Fathom’s analysis and KPI tools really shine during this phase, helping businesses understand what is happening. It is recommended to take advantage of quick assessment of short- and long-term income, expenditure and balance sheet trends, with the ability to quickly move between monthly, quarterly or annual movements and trends (using the profitability, cash flow waterfall, growth and trends tools), and target setting against KPIs (using the KPI Dashboard and KPI Explorer and using GoalSeek to helpfully explore the drivers and metrics that will drive business performance through optimising key management ratios) to ensure you set a desired state in line with SMART principles.
A three-way forecast and/or budget (which is automatically synced to Fathom from your source accounting system) can then aid with financial management of the business, keeping it on track by regularly monitoring the performance of critical business areas, like margins and cash, and responding accordingly where needed.
Step 3: Review and Monitor
Traditionally, the final step of the decision-making cycle is reviewing how business decisions are impacting the business by monitoring specific business goals set out in Step 2. This reporting includes activities such as variance analysis, monitoring the planned roadmap against actual results, and discussing with stakeholders what is and isn’t working for the business.
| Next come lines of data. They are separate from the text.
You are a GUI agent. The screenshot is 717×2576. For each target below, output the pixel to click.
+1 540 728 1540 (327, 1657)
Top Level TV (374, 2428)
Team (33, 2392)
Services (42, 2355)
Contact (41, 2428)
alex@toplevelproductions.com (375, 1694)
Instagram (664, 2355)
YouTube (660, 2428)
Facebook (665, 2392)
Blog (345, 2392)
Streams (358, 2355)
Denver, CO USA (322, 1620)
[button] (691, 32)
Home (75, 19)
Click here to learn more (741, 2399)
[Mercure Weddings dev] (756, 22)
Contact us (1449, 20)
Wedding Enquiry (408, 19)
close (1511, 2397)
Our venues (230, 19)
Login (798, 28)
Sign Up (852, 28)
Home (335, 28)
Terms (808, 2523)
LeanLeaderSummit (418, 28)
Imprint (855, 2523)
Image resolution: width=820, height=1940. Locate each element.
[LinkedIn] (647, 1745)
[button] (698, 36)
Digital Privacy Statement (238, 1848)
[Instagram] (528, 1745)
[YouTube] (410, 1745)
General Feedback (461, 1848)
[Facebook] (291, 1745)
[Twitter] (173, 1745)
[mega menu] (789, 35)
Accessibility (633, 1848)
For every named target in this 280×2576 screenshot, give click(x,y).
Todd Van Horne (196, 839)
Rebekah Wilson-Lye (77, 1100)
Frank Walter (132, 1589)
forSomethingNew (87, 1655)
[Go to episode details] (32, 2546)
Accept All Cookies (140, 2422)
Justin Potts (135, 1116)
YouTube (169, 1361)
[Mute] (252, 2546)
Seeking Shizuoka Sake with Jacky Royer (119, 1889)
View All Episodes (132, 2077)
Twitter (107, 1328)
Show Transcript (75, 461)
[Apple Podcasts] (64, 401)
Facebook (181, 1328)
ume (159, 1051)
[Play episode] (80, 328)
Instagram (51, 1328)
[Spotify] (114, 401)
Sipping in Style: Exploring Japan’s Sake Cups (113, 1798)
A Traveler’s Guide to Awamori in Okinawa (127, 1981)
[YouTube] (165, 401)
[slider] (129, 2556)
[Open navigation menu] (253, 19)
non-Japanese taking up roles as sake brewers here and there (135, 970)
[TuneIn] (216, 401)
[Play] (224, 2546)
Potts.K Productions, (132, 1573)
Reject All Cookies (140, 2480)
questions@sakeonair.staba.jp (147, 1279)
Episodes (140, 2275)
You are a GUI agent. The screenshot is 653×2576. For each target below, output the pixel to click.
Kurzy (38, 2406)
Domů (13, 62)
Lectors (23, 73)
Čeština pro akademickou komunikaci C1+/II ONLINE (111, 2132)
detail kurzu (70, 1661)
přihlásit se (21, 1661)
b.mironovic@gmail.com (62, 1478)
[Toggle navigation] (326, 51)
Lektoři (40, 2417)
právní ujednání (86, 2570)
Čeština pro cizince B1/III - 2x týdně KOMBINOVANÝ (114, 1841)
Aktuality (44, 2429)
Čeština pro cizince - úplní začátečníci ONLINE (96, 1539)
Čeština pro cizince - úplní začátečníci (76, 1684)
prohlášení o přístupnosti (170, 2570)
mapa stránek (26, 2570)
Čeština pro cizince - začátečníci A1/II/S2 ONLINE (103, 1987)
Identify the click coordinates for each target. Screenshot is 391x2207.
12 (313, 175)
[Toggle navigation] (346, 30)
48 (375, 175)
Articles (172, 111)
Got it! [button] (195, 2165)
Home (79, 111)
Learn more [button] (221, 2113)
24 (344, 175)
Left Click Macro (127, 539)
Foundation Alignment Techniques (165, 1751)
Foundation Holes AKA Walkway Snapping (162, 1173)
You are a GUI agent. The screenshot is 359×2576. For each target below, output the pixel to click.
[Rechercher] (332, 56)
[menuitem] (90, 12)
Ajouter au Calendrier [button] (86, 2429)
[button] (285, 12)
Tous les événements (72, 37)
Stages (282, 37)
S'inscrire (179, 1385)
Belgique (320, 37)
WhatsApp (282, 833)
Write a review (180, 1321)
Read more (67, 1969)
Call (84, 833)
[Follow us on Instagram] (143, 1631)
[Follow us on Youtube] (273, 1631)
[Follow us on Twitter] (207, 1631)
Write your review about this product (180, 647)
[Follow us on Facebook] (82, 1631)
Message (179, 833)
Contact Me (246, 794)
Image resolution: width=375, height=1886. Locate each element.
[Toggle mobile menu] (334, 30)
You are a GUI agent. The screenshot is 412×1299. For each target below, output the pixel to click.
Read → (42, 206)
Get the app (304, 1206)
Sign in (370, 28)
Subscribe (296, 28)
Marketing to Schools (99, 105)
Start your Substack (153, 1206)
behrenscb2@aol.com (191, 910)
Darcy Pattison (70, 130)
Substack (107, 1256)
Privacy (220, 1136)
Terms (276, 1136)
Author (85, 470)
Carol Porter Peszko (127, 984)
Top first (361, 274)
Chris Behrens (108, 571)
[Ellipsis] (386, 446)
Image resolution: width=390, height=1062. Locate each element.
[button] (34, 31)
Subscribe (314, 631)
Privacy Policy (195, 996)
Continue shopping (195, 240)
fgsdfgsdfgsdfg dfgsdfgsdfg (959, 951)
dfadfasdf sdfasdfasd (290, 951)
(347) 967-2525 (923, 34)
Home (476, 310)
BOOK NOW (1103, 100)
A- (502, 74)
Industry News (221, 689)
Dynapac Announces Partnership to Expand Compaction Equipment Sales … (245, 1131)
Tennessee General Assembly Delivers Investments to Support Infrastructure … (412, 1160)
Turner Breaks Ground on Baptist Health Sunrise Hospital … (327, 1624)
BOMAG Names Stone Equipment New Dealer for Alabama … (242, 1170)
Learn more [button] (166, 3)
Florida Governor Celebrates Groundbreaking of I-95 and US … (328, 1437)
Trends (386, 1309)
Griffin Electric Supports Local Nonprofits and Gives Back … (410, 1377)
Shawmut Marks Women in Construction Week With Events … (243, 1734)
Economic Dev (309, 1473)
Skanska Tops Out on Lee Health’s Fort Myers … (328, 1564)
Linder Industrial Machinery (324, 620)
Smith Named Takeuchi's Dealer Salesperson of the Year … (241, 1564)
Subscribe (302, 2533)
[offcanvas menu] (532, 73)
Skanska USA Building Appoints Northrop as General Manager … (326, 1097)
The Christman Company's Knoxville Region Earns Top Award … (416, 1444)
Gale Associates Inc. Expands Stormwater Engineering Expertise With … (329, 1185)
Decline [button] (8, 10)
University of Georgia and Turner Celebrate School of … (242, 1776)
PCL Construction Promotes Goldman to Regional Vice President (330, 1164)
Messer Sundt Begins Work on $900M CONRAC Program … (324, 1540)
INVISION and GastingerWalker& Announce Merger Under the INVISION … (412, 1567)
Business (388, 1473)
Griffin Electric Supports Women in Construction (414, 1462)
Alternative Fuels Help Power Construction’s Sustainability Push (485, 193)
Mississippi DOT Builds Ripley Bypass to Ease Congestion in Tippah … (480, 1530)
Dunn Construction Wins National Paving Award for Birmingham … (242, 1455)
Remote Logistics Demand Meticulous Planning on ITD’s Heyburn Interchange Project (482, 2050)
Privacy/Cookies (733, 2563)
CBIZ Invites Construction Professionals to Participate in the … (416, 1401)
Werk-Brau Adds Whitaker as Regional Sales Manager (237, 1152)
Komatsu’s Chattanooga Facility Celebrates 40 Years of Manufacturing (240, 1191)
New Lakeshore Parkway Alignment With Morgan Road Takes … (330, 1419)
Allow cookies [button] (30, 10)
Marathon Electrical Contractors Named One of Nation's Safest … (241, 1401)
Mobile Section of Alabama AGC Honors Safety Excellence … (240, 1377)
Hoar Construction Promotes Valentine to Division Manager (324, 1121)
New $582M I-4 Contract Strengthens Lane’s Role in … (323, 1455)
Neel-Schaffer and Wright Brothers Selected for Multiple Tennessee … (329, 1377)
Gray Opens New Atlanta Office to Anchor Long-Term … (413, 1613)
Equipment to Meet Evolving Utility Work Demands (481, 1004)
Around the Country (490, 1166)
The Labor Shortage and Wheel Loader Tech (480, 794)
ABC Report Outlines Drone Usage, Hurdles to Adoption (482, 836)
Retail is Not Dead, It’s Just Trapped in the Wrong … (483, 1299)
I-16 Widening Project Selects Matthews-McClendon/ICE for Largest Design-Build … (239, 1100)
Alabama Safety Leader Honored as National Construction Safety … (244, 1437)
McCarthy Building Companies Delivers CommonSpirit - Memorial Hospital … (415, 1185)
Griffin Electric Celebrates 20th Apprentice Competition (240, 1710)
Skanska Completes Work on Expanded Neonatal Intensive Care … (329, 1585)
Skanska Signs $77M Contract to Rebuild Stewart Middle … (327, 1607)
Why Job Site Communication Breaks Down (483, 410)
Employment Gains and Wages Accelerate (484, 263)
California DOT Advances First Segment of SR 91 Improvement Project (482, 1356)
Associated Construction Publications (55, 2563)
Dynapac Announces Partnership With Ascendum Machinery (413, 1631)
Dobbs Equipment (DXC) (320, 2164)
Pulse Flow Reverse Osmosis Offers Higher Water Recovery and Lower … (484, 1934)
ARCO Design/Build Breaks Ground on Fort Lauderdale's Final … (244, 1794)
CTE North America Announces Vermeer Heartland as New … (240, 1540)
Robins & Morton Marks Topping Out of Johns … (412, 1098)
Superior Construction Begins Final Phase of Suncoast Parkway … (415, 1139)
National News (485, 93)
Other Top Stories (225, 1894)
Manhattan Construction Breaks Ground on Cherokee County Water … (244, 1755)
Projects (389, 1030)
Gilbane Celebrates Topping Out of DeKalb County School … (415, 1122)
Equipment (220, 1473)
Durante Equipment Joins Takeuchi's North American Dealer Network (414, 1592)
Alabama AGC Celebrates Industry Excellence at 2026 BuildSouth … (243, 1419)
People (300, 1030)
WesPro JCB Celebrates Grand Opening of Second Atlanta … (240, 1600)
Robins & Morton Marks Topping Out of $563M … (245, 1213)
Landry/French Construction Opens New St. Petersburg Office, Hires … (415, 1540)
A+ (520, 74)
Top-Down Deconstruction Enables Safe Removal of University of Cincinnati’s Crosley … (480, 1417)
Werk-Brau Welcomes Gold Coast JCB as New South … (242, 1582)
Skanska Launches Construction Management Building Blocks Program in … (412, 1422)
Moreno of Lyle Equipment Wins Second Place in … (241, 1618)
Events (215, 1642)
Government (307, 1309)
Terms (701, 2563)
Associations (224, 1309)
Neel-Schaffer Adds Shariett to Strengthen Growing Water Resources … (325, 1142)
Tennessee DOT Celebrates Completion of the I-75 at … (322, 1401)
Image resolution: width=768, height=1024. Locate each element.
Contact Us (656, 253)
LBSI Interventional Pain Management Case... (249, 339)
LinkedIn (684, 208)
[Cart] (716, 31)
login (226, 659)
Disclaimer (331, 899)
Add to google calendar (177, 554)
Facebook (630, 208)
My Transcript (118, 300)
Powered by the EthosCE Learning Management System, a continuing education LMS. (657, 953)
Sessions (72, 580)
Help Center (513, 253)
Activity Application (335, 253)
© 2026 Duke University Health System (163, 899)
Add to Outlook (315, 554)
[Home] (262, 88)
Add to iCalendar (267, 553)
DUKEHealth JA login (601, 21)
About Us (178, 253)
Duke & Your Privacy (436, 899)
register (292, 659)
It is certainly worth unpacking their knowledge and using accountability meetings to ensure previously agreed actions from the prior meeting (ideally monthly) have been carried out, or if not, what made the business owner/stakeholders involved change course.
Communication is key here for not only providing valuable feedback to the business, but also for informing future decisions. Using automated reporting schedules and smart text based updating of numbers from your source accounting system (i.e. Xero, MYOB or QuickBooks Online) in Fathom speeds up the Report creation and sending process by auto-creating and sending value-add impactful and meaningful Reports on a recurring basis, as well as notifying relevant stakeholders when the report is created. This can save you significant time and ensure professional report delivery to a reliable schedule.
Using these steps, accountants and business advisors are able to not only speed up the delivery of business insights via automated Reporting but also frame business opportunities or areas requiring attention in order to guide impactful business decisions.